Creation of the overlapping region via synthetic samples: $SS = \left( \frac{\#T\_M\_SubSet \cdot x}{100}\right)$, the number of synthetic samples SS, where T_M_SubSet is the subset of $Mul\_IOD$ that includes every sample of the target class C, can be found using (line 13). The distance determined in the preceding step is used to sort the samples of the target class in ascending order so that they can be processed sequentially. A synthetic sample SS, is created nearby for each sample. A random neighbor to its $k_2$ nearest neighbor is chosen at random in line 17 of Algorithm 3, where the sample is from target class C, $NS_{ample}$ is the selected neighbor, and r indicates a number (random) between 0 and 1. Sample SS is created using the interpolation scheme⁵⁸. For nominal attribute, a random value between $S_{ample}$ and $NS_{ample}$ is selected.

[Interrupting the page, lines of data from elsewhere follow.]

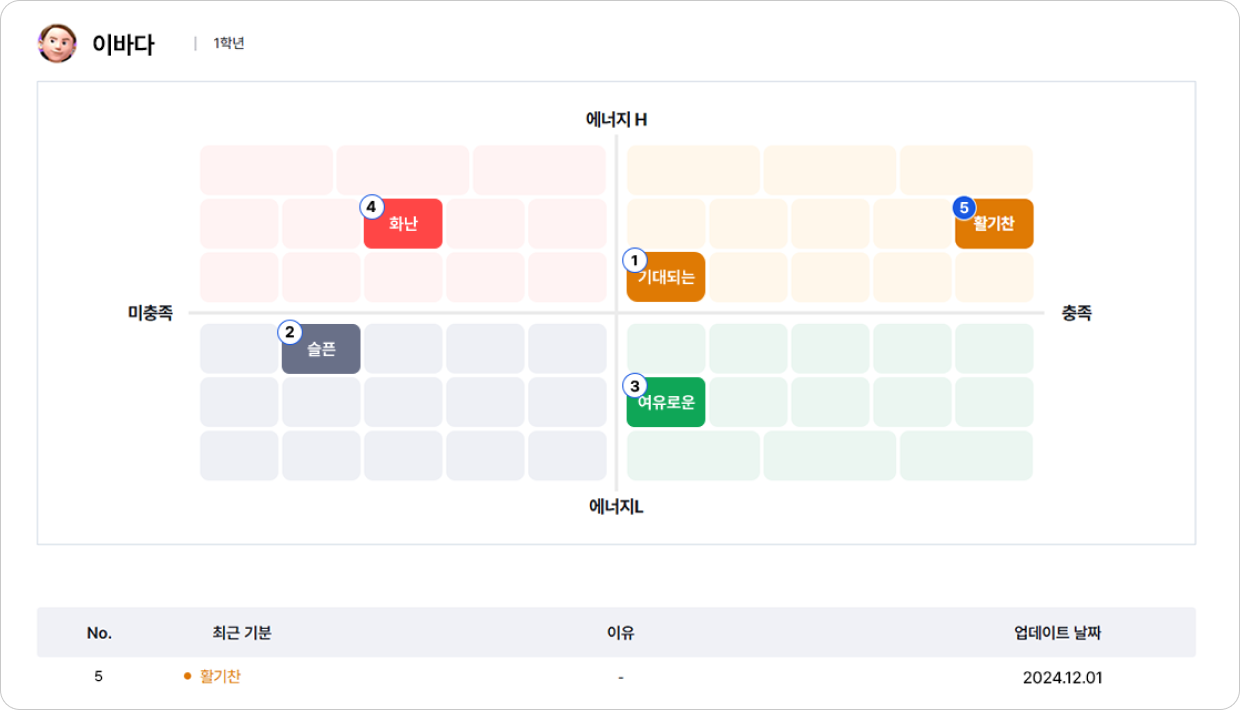This screenshot has height=710, width=1240.
Task: Click the 2024.12.01 date cell
Action: (x=1063, y=677)
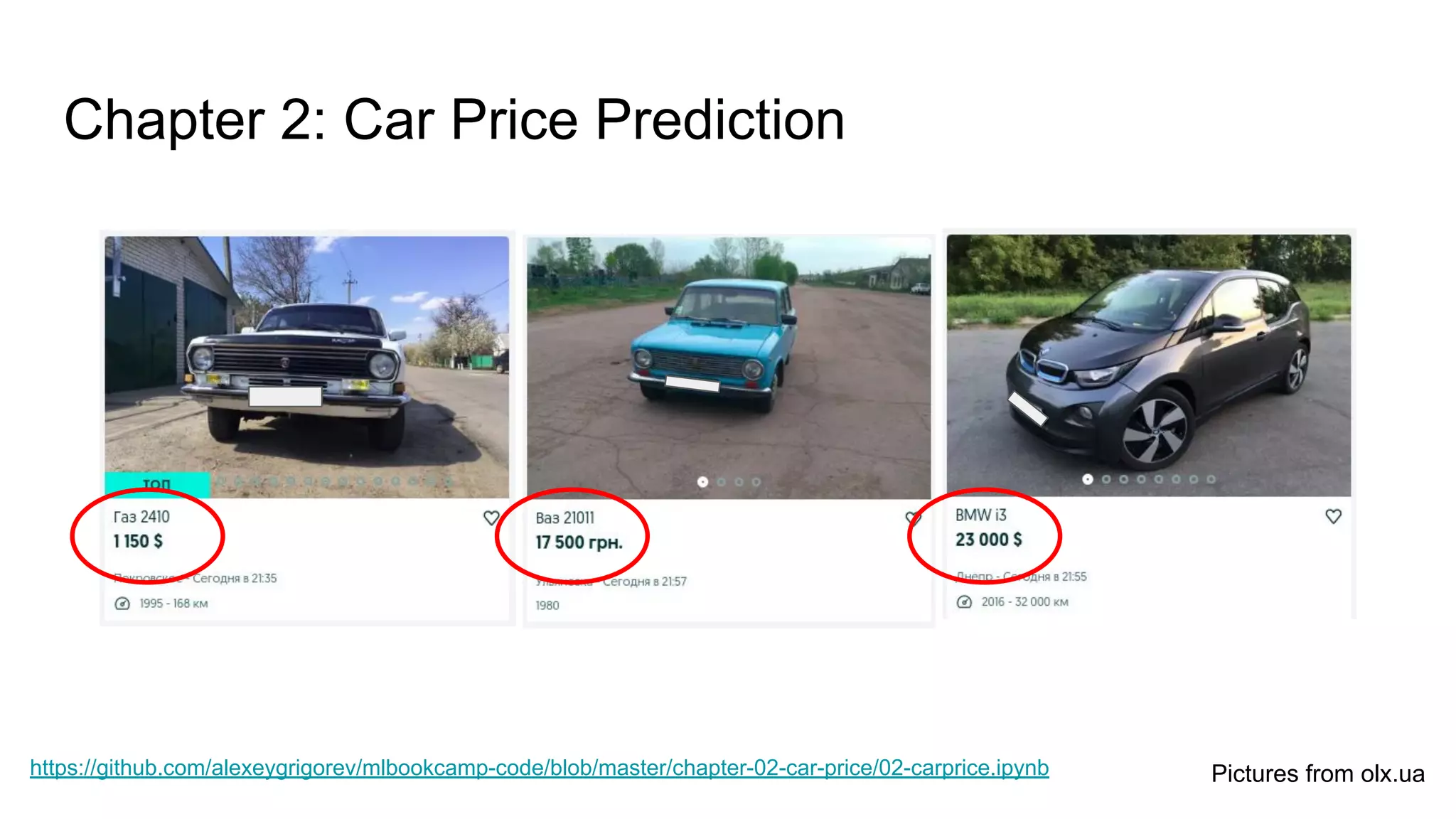
Task: Favorite the BMW i3 listing with heart icon
Action: 1333,516
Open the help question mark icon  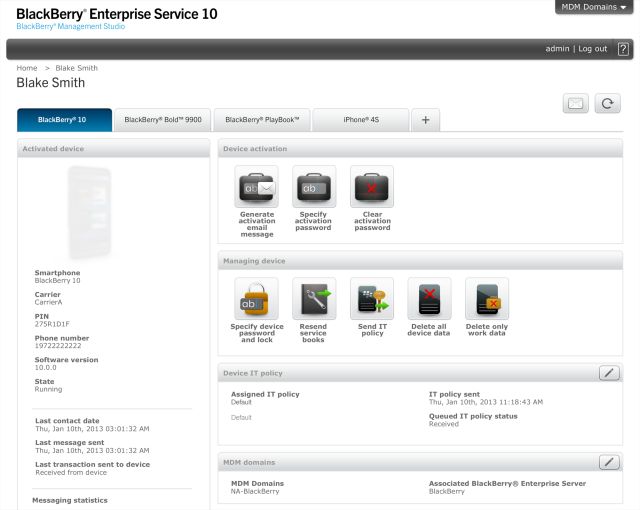(623, 49)
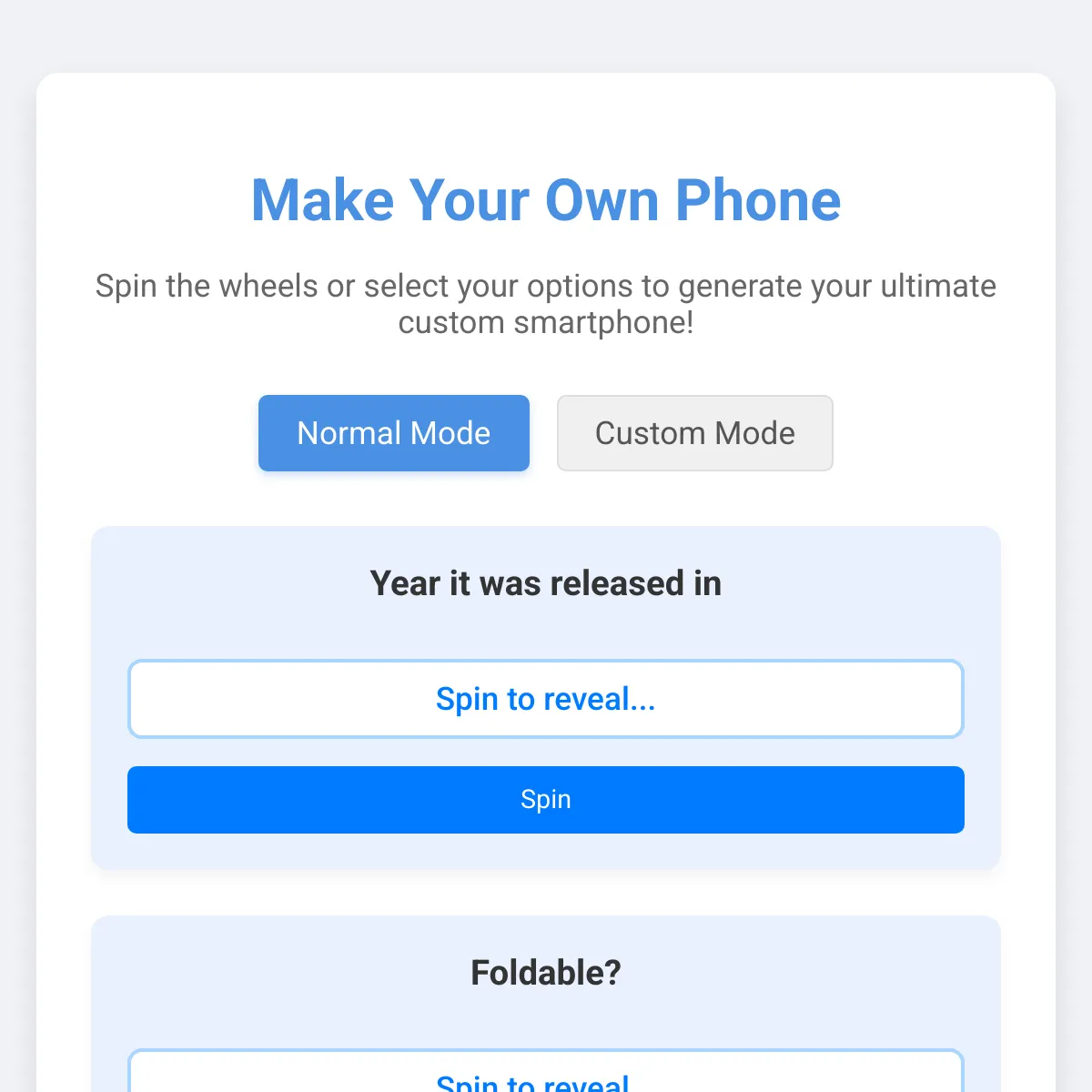Click the subtitle about spinning the wheels
Viewport: 1092px width, 1092px height.
(x=546, y=304)
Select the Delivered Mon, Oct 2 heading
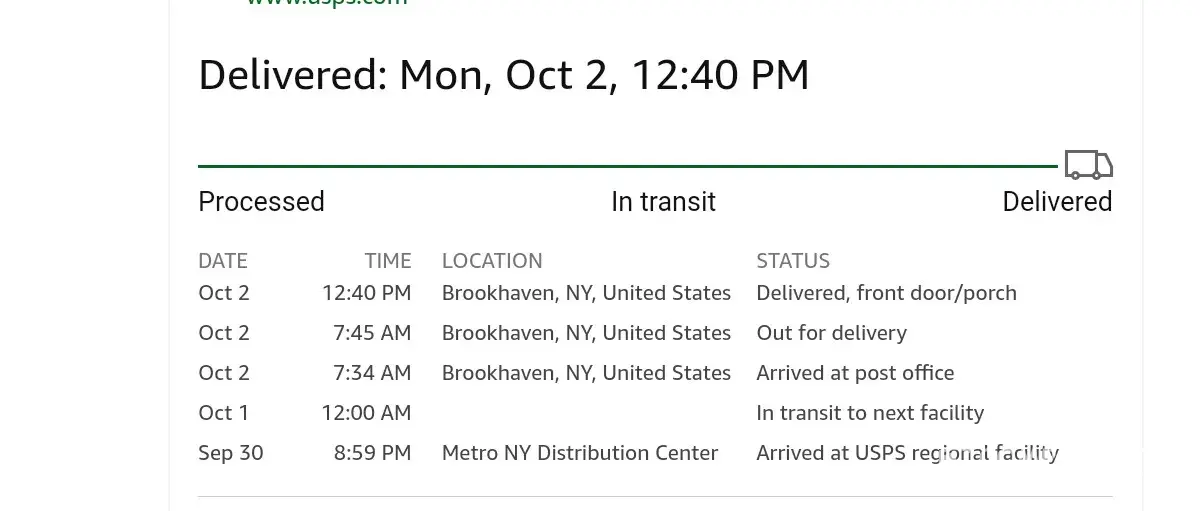This screenshot has width=1200, height=511. coord(503,76)
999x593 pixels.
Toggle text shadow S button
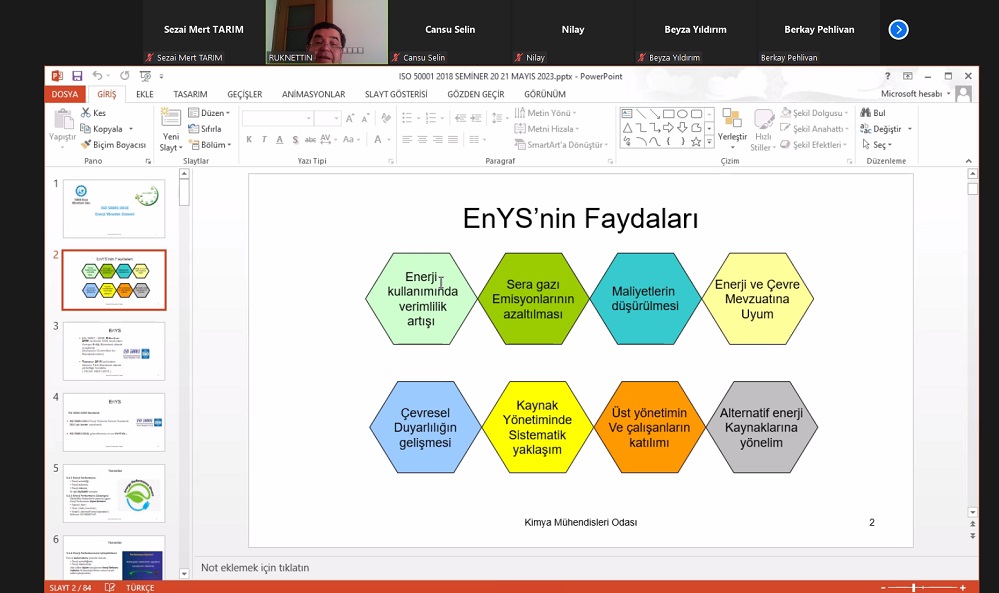coord(295,140)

The suggested scheme’s synthetic sample generation is based on SMOTE interpolation⁵⁸, with the exception that $k=1$ and $k=3$ will be used to locate the other class’s closest neighbors. Equation (16) is applied to construct the new synthetic sample.

$$\begin{aligned} {[}r = S_{ample} + \text {rnd} \cdot dist\_i] \end{aligned}$$

(16)

where rnd is a random number between (0, 1), $S_{ample}$ is the selected sample from the training set of under consideration class (target class) and $dist\_i$ is the distance between the selected sample $S_{ample}$, and the nearest search sample from the class other than the target class using Euclidean distance formula. The distance $dist\_i$ is computed using Eq. (17).

$$\begin{aligned} \mathbf {dist_i} = S_{ample}(1 - S_{ample}) \end{aligned}$$

(17)

where $dist_i$ is the difference between the selected sample $S_{ample}$ and the neighbor’s sample $S_{ample}$ of the other class.

Figure 3 shows the creation of synthetic samples from the target class sample $S_{ample}$. Four different samples r1, r2, r3, and r4 are created which are different from the target class samples. Here, in this case, $S_{ample}$ is the original sample of the target class. We set $K=1$ to find the near neighbor other than the target class, which are $S_{ample}1$, $S_{ample}2$, $S_{ample}3$, and $S_{ample}4$ as mentioned in Fig. 3. To do this, the difference between each of the chosen neighbors and the feature vector (sample) under consideration is calculated. The previous feature vector is multiplied by a random value between 0 and 1, after which the difference is appended.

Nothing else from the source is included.